Thursday, August 2, 2018

Physical and psychological pain

In English, we have a category “pain” which we subdivide into the “physical” and the “psychological”. But this taxonomy is misleading.

Consider the experiences of eating some intensely distasteful food—once as a kid I added chocolate chips to my tomato soup and it was awful—or of smelling a really nasty odor. These sensations are not pains. But, phenomenologically, the difference between these unpleasantness experiences and the physical pains does not seem greater than the difference between some of the psychological pains and the physical pains.

Reflection on the phenomenology does not, I think, reveal any good reason to classify physical pains and psychological pains in one natural category and the experiences of nasty taste or smell in another.

Nor does there seem to be any good reason to classify this way when one thinks of what the representational content of the experiences is. Physical pains seem to represent our body as damaged. Psychological pains seem to represent complex external states of affairs as bad, particularly in relation to ourselves. And bad taste seems to represent a food as bad for us. There is a common core in all these cases, and there does not seem to be a tighter common core to the physical and psychological pains taken as a unit.

Thus it seems to me that having a category of pain that includes physical and psychological pains but excludes the other unpleasant experiences I mentioned is like having a biological category of bovinoequines that comprises cows and horses but excludes donkeys. It’s just not a natural taxonomy, and unnatural taxonomies can mislead one in reflection.

I propose that the natural category here is the unpleasant, under which fall most physical pains, most psychological pains and a large host of other experiences. But there seem to be such things as pleasant or at least not unpleasant pains.)

One can have suffering without pain—I suffered when I had the soup with cholocate chips, but it didn’t hurt (except my pride in my culinary ideas). One can have pain without suffering. So the tie between pain and suffering is not very tight. But perhaps there is a tighter connection between suffering and the unpleasant. I now have two options that are worth exploring, both quite simple:

  • suffering is unpleasantness

  • suffering is significant unpleasantness.

We can talk of physical pains and psychological pains, but we need to be careful not to be misled by the repetition of the word “pain” into thinking there is a natural category that includes just these two subcategories of pains but excludes the others.

How do we divide up the unpleasant? One way is to base things on the representational content. Maybe all of the unpleasant represents a state of affairs as bad, but we can subdivide the bads. Here are some potentially natural subdivisions of bads:

  • to self vs. not to self (more precisely: qua to self vs. not qua to self)

  • non-instrumental vs. instrumental

  • intrinsic vs. relational

  • actual vs. potential

  • past vs. present vs. future

  • bodily vs. mental.

We get something a little bit like the English category of “pain” if we consider unpleasantness that represents non-instrumental intrinsic actual present bad to self. But not quite: many psychological pains are backward looking, and some are complex experiences that include components of representing bads to others.

1 comment:

  1. When I was a child, and perhaps for some time afterwards, I harbored a strong suspicion that cherry-flavored fruit snacks in tomato soup would be good. Never took the initiative to try it, though.

→ **Work task A**
Answer these questions from the post on physical and psychological pain, each on its own line:
(i) What did the writer once add to tomato soup as a kid?
(ii) What do physical pains seem to represent?
(iii) What made-up biological category serves as a comparison, and what does it include and exclude?
→ **Work task B**
In the post on physical and psychological pain, rewrite the paragraph beginning "Nor does there seem to be any good reason" in shorter form while keeping its main facts.
→ **Work task C**
Set down the passage of the post on physical and psychological pain word for word, from "1. When I was" up to and including "try it, though.".
You can leave aside the lines that come after the post on physical and psychological pain.

→ **Data below**
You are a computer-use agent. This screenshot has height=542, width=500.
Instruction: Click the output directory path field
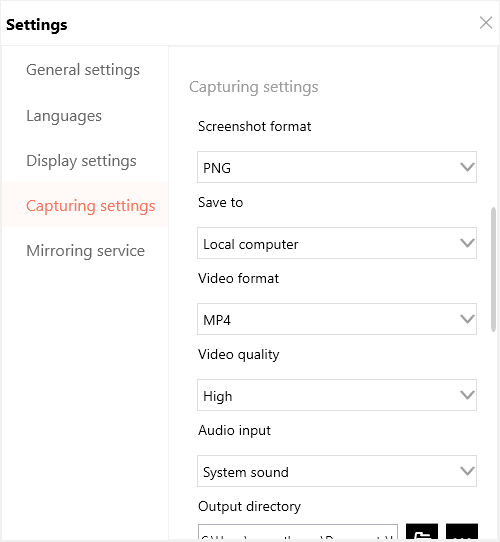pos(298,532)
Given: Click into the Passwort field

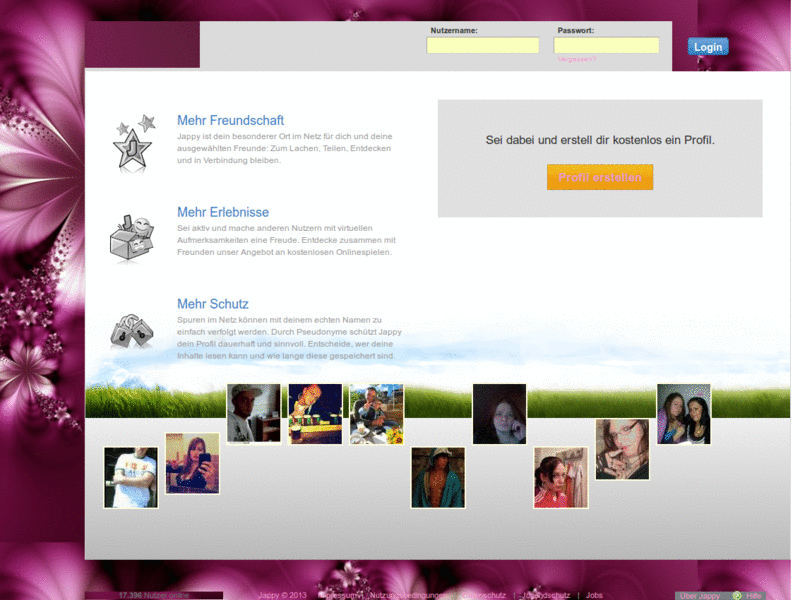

→ **Expected answer A**
(i) Chocolate chips.
(ii) Our body as damaged.
(iii) Bovinoequines, which includes cows and horses but excludes donkeys.

→ **Expected answer B**
The representational content of these experiences also gives no good reason for this classification. Physical pains seem to represent the body as damaged. Psychological pains seem to represent complex external states of affairs as bad, especially in relation to ourselves. Bad taste seems to represent a food as bad for us. All of these share a common core, and physical and psychological pains taken together share no tighter one.

→ **Expected answer C**
1. When I was a child, and perhaps for some time afterwards, I harbored a strong suspicion that cherry-flavored fruit snacks in tomato soup would be good. Never took the initiative to try it, though.